When your “buddies” that happen to run two of the biggest innovative tech companies on the planet are given unrestricted access to action your behalf and their own as well, we end up with security risks and the ability to control the government and the processes of the government.
What backdoors will be implemented for the chance that their efforts to remain in power potentially really, and hopefully fails?
Who will be able to go back and understand or investigate what was actually done?
We as a people, I still don’t understand how, just handed the country and our own futures and lives to someone that has zero interest in “the people” and with his “team” have a priority of “money”…
I agree that the government should evolve, and for 2 decades said we need to “break the system” but this is not the answer.
Troy Naquin wonderfully well thought and written reply. Appreciate it.
Yep, great concern about the crony capitalism and buddies involved but if we’re being realistic, that’s always been the way it was. George Soros before. Watergate was a complete misuse of media. Yellow Journalism goes back 100 years.
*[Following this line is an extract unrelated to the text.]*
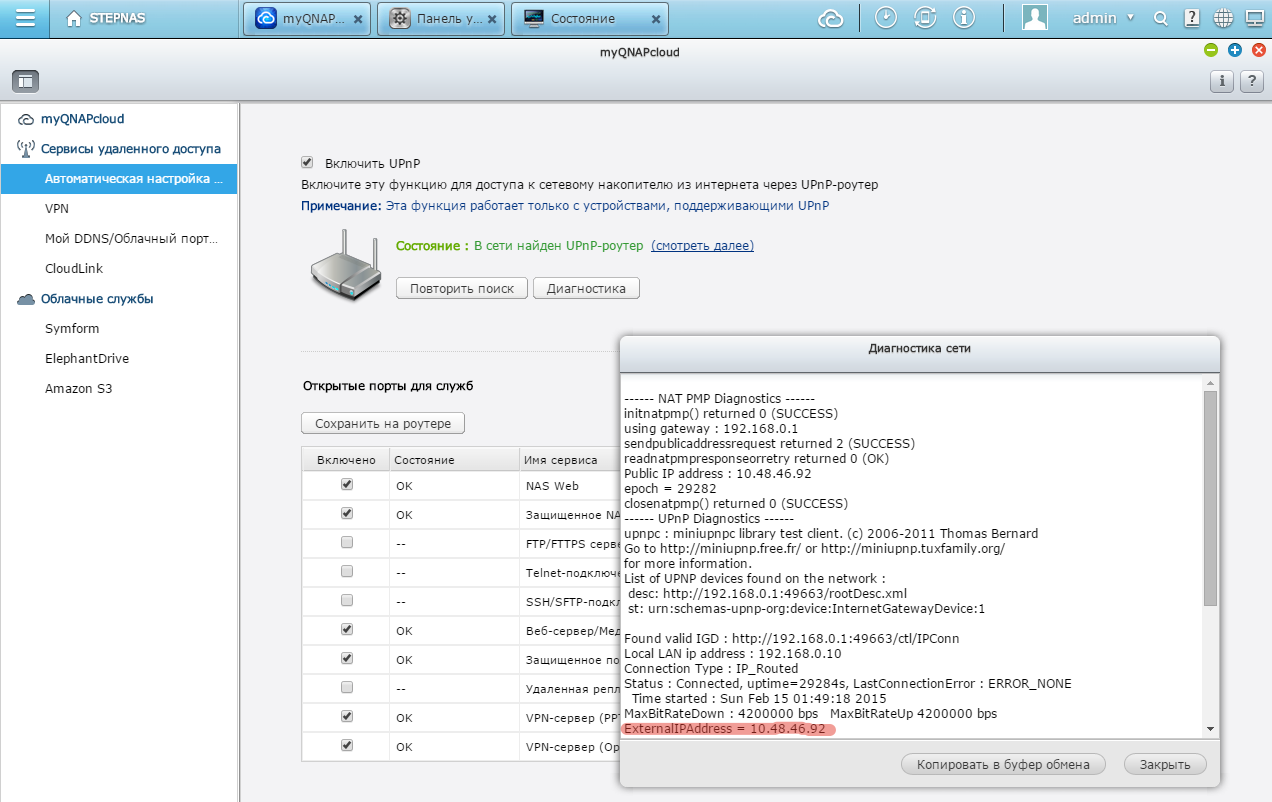Open the search magnifier icon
I think what we’re witnessing, beneficially even if we don’t like what’s in office now, is forced transparency. That, for the first time in history, people are getting the means to ensure everything is open record, everything is accountable… that, those are the back doors. We could never capably question, vote against, or remove, because we really didn’t have a clear clue what was going on. Increasingly we will, and just as we do with a free market, we use the media (social media) to demand change.